# [What to produce]
Go through the records and show each line where the word "Dashboard" occurs.

:: Recorded information

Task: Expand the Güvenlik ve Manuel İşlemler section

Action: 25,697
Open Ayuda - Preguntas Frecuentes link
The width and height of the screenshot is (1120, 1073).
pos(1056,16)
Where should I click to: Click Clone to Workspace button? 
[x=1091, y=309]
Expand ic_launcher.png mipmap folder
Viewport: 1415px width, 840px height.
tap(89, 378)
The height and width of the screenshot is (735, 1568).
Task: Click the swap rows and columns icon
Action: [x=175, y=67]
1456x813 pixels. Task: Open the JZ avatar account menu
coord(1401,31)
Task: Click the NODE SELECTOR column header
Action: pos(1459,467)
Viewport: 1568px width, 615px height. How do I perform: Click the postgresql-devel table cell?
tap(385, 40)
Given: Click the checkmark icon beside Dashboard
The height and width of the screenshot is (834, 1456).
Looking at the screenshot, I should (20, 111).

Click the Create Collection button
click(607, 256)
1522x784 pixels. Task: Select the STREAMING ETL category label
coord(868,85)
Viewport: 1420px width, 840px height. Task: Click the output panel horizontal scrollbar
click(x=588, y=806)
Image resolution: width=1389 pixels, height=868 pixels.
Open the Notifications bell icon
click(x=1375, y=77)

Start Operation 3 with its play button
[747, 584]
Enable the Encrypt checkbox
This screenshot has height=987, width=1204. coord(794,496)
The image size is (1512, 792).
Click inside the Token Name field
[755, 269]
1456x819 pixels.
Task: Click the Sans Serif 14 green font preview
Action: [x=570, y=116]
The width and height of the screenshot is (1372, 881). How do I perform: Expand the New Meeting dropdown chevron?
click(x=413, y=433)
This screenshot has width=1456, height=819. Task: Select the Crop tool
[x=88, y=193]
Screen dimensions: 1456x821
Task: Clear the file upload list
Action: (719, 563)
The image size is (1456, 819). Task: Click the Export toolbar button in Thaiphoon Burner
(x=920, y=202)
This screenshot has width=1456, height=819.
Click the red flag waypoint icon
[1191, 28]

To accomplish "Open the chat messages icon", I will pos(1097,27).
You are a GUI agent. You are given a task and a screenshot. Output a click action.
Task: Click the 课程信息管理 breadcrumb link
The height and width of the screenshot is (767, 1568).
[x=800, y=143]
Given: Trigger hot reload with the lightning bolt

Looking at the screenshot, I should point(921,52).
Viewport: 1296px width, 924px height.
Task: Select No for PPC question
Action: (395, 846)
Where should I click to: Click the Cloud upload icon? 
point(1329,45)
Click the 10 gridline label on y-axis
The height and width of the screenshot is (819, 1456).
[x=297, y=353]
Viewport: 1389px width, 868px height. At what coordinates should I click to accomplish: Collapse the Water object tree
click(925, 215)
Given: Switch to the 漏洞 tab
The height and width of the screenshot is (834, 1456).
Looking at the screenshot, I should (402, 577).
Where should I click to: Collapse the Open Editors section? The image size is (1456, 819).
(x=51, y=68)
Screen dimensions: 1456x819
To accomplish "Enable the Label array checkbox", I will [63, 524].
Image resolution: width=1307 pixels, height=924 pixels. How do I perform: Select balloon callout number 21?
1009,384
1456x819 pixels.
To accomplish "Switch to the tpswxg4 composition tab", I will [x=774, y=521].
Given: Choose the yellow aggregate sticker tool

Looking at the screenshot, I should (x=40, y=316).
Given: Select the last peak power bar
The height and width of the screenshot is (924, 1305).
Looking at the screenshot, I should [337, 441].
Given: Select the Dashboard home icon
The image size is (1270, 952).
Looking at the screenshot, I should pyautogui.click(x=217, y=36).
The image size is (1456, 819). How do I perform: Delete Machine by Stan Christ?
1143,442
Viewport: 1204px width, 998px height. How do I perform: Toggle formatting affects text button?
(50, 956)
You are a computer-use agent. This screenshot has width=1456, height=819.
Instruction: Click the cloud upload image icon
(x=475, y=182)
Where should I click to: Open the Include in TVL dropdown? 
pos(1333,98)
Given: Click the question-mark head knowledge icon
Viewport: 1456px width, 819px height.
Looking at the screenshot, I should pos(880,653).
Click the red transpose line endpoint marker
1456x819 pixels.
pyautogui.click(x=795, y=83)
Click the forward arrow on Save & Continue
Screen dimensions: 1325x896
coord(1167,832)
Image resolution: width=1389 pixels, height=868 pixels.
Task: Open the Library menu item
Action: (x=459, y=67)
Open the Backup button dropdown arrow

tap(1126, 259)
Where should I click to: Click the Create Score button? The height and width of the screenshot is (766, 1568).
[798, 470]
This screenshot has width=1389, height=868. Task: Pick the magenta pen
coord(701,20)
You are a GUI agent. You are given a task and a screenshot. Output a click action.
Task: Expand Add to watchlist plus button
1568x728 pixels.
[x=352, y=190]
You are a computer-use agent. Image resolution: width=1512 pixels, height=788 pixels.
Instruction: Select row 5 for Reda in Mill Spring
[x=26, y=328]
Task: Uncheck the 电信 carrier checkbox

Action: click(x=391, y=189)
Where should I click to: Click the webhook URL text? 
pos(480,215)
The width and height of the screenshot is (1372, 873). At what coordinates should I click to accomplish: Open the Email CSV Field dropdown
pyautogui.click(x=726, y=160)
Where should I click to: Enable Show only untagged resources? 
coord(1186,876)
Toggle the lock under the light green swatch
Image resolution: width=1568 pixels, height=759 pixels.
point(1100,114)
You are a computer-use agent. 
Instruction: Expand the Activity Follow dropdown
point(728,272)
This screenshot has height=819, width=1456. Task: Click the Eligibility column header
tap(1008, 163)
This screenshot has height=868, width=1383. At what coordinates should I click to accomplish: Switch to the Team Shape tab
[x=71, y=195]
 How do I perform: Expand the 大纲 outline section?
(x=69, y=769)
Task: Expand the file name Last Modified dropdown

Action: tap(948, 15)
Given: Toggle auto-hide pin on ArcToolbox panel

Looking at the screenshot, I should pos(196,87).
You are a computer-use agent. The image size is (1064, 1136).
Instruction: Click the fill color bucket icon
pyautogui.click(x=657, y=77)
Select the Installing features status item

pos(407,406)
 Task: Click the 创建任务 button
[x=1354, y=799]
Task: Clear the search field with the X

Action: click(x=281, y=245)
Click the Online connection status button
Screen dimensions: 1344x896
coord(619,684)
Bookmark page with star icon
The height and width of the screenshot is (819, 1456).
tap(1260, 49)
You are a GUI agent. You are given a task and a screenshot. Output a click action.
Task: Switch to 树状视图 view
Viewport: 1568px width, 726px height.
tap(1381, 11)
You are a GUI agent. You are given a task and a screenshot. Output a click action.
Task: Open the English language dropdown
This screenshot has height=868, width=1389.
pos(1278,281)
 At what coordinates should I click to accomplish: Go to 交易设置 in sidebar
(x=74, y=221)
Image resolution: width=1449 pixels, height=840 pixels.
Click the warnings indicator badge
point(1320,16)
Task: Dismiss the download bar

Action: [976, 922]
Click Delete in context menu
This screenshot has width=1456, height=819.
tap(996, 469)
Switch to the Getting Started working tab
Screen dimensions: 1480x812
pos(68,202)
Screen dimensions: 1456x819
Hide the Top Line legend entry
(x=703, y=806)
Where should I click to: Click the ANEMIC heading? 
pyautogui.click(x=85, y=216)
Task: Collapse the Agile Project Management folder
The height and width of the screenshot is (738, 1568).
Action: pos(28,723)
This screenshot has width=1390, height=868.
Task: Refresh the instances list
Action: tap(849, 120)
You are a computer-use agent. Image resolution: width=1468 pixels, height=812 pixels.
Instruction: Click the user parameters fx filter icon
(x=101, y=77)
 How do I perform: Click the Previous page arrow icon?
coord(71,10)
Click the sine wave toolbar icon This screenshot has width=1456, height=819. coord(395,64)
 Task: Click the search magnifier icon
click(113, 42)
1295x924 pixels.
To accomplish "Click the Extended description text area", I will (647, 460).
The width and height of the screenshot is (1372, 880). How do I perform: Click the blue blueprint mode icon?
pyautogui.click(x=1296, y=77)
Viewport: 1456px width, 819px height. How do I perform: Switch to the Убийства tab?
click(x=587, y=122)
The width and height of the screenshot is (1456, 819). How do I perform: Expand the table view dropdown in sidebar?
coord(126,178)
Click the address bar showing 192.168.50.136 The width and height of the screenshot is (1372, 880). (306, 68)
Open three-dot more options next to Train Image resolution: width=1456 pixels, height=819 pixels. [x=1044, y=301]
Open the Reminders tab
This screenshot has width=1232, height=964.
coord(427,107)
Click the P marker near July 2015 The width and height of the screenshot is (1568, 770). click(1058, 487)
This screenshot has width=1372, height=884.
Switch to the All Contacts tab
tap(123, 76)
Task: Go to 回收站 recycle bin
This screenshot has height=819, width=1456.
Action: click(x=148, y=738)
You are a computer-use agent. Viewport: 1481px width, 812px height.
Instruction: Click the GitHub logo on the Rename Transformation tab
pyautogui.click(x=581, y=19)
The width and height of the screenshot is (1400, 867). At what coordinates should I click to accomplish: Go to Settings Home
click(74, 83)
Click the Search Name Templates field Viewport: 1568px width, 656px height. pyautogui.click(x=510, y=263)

::::

# [Result]
Given: Click the checkmark icon beside Dashboard
Given: Select the Dashboard home icon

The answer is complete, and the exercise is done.